たとえば、以下のように、addEventListener()
メソッドを使用してクリックイベントを監視するときに、function(event)
を使用してイベントを処理することができます。
const button = document.querySelector('button');
button.addEventListener('click', function(event) {
console.log('Button clicked!');
});
この例では、addEventListener
メソッドによってクリックイベントが監視され、function(event)
がクリックイベントが発生したときに自動的に呼び出されます。event
引数には、イベントに関する情報が含まれています。この情報を使用して、クリックされた要素を参照したり、イベントが発生した座標を取得したりすることができます。
ちなみに以前書いた記事の「クリックイベントで要素の中に含まれる特定の要素を除外したいときの対処法【JavaScript】」では、もう少し突っ込んだeventオブジェクトの利用例を紹介していますので併せてご覧ください。
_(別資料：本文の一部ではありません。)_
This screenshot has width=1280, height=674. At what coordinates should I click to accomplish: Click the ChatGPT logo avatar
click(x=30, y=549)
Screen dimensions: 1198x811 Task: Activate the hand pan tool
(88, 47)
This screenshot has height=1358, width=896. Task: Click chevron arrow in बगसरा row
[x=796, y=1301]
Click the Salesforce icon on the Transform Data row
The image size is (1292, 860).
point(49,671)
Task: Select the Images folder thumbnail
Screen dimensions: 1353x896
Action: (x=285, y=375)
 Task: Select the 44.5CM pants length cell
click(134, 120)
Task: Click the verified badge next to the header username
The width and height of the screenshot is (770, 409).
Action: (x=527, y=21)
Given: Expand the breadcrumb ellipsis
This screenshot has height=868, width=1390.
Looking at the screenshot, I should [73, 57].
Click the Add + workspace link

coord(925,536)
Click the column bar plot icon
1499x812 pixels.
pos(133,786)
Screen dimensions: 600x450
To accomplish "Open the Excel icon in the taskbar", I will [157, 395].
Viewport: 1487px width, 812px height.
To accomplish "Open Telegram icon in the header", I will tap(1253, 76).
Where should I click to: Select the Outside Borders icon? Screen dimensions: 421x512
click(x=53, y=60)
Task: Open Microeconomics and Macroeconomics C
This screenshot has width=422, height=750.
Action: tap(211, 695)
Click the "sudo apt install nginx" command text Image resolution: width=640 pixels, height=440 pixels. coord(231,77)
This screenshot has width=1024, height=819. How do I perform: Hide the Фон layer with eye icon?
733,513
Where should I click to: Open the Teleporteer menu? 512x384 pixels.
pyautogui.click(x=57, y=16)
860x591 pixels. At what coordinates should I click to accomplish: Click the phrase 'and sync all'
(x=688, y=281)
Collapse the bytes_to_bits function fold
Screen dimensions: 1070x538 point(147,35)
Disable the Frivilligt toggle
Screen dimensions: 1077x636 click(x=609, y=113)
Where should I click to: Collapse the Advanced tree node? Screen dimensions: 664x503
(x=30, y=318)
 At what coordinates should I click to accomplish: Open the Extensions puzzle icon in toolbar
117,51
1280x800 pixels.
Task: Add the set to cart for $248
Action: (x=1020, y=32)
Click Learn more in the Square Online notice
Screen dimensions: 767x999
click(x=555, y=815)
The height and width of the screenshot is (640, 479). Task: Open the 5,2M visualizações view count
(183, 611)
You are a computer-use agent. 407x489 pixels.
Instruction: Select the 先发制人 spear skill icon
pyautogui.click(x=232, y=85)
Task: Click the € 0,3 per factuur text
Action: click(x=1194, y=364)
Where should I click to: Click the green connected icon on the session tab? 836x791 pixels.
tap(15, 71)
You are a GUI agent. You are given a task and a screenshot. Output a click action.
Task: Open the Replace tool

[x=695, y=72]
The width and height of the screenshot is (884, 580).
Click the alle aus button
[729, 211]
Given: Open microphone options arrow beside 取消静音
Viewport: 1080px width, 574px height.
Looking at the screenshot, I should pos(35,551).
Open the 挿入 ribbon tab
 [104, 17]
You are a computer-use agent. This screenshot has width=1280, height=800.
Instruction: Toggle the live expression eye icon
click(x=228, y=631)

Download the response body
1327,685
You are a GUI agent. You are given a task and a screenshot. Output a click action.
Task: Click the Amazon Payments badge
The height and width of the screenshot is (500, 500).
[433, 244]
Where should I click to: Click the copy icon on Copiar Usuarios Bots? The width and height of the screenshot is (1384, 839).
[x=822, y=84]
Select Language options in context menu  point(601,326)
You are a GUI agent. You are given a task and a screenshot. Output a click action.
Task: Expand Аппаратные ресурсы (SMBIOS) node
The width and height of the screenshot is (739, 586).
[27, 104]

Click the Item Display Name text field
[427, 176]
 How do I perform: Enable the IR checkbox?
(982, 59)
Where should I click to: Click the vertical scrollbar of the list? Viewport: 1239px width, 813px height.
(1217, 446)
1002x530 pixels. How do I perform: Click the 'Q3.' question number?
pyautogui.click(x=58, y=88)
function(event) {…} は別途宣言した関数名でもOK
イベントハンドラ関数としても知られているfunction(event)
は、イベントを処理するために一般的に使用されます。ただし、関数の名前を指定することもできます。例えば、以下のコードでは、名前付き関数handleClick
がクリックイベントを処理します。
const button = document.querySelector('button');
button.addEventListener('click', handleClick);
function handleClick(event) {
console.log('Button clicked!');
}
この例では、handleClick
関数がクリックイベントを処理するために使用されています。addEventListener
メソッドによって、クリックイベントが監視され、handleClick
関数が自動的に呼び出されます。先述の通り、event
引数にはイベントに関する情報が含まれている、ということを必ず押さえておきましょう。
(参考:https://developer.mozilla.org/ja/docs/Web/API/Event)
イベントオブジェクトが使用できないケース
一般的な例としては、以下のようなものがあります。
- イベントが発生した要素が存在しない場合:例えば、
window
オブジェクト上で発生するload
イベントや、document
オブジェクト上で発生するDOMContentLoaded
イベントは、イベントオブジェクトを提供しません。 - イベントが発生した要素がブラウザー標準の動作を実行した場合:例えば、
click
イベントが発生した要素がリンクやフォームの送信ボタンである場合、ブラウザーはデフォルトでリンクを開いたり、フォームを送信します。この場合、イベントオブジェクトは提供されますが、それによってイベントの詳細情報にアクセスできなくなります。 - イベントが発生した要素が非表示の場合:例えば、
visibilitychange
イベントは、ページのタブが非アクティブになったときに発生します。しかし、ページが完全に非表示になっている場合、イベントオブジェクトが提供されない場合があります。
これらの場合、イベントオブジェクトが提供されないため、イベントの詳細情報にアクセスできなくなります。そのため、イベント処理の際には、このような場合を考慮して、適切なエラー処理を行う必要があります。